Gary B. brought in two stocks he owns in his personal account to see if Pat thinks he's making smart moves.

The first stock he brought to the table was First Data (FDC). He charted the stock's performance since last November. It was in a steady uptrend from that time until April. But, once that trend was broken, it then slipped into a small downtrend. First Data has since climbed out its downtrend, and the Chartman says now is the time to buy. Pat also likes First Data because the company has built an extremely profitable and consistent business by essentially making money by moving money.

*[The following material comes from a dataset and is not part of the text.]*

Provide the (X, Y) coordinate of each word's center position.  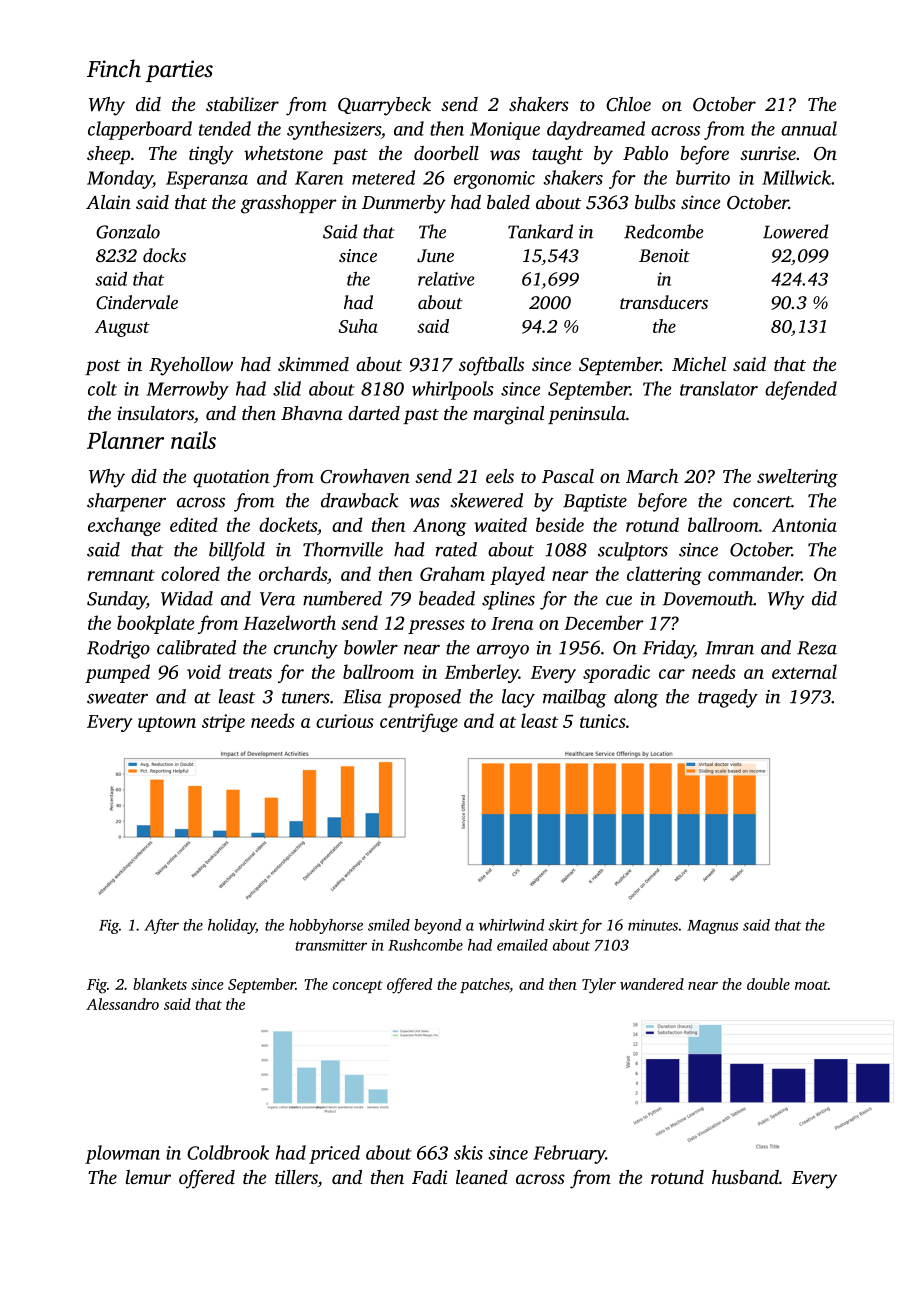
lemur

It processes credit and debit card transactions for retailers and banks, and owns the Western Union money-transfer business.

The Chartman also knows a good bargain when he sees one, which is why he likes Wal-Mart (WMT). He noticed that Wal-Mart has recently broken out of a downtrend it's been in since April. He advised to buy it on any pullback. But Pat was not as optimistic about the world's number one retailer because he thinks the law of large numbers could catch up with the company eventually. Pat also said that the stock is fairly valued at best, and isn't cheap. He thinks Wal-Mart is a great company, but advises to wait until it gets cheaper to buy the stock.